"True, señor my uncle," murmured Carlos, looking suddenly aghast. "But I am under the canonical age."
"But you can get a dispensation."
"Why such haste? There is time yet and to spare."
"That is not so sure. I hear the cura of San Lucar has one foot in the grave. The living is a good one, and I think I know where to go for it. So take care you lose not a heifer for want of a halter to hold it by."
With these words on his lips, Don Manuel went out. At the same moment Gonsalvo, who lay listlessly on a sofa at one end of the room, or rather court, reading "Lazarillo de Tormes," the first Spanish novel, burst into a loud paroxysm of laughter.
"What may be the theme of your merriment?" asked Carlos, turning his large dreamy eyes languidly towards him.
"Yourself, amigo mio. You would make the stone saints of the Cathedral laugh on their pedestals.
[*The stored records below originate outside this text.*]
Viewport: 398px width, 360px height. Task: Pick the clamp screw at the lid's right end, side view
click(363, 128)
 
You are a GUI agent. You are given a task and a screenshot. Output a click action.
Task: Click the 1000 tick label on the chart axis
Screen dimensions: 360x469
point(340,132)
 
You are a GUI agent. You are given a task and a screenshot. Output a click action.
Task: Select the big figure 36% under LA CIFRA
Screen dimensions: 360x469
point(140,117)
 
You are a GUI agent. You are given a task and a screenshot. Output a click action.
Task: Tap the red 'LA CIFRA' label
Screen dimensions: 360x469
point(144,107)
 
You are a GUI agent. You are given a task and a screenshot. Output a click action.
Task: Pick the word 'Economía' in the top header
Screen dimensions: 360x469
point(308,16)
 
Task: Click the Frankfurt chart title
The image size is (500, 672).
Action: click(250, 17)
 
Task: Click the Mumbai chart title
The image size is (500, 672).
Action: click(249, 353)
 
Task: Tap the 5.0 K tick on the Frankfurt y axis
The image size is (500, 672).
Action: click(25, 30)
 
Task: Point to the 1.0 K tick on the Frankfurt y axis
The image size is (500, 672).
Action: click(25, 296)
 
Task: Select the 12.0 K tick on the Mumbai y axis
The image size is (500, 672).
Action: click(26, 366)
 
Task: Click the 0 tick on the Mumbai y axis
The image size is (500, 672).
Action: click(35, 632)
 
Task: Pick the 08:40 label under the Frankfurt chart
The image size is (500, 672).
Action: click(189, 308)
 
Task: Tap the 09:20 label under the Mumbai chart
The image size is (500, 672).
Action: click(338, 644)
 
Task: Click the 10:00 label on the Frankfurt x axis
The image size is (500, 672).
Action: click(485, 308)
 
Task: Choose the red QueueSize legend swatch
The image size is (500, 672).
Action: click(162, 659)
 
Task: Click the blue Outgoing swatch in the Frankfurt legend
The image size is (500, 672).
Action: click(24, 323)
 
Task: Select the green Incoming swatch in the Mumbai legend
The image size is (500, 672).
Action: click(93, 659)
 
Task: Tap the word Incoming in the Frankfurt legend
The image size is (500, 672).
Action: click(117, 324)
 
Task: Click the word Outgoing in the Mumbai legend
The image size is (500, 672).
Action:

There you stand, pale as marble, a living image of despair. Come, rouse yourself! What do you mean to do? Will you take what you wish, or let your chance slip by, and then sit and weep because you have it not? Will you be a priest or a man? Make your choice this hour, for one you must be, and both you cannot be."
Carlos answered him not; in truth, he dared not answer him. Every word was the voice of his own heart; perhaps it was also, though he knew it not, the voice of the great tempter. He withdrew to his chamber, and barred and bolted himself in it. This was the first time in his life that solitude was a necessity to him. His uncle's words had brought with them a terrible revelation. He knew himself now too well; he knew what he loved, what he desired, or rather what he hungered and thirsted for with agonizing intensity. No; never the priest's frock for him. He must call Doña Beatriz de Lavella his--his before God's altar--or die.
Then came a thought, stinging him with sharp, sudden pain. It was a thought that should have come to him long ago,--"Juan!" And with the name, affection, memory, conscience, rose up together within him to combat the mad resolve of his passion.
Fiery passions slumbered in the heart of Carlos. Such art sometimes found united with a gentle temper, a weak will, and sensitive nerves. Woe to their possessor when they are aroused in their strength!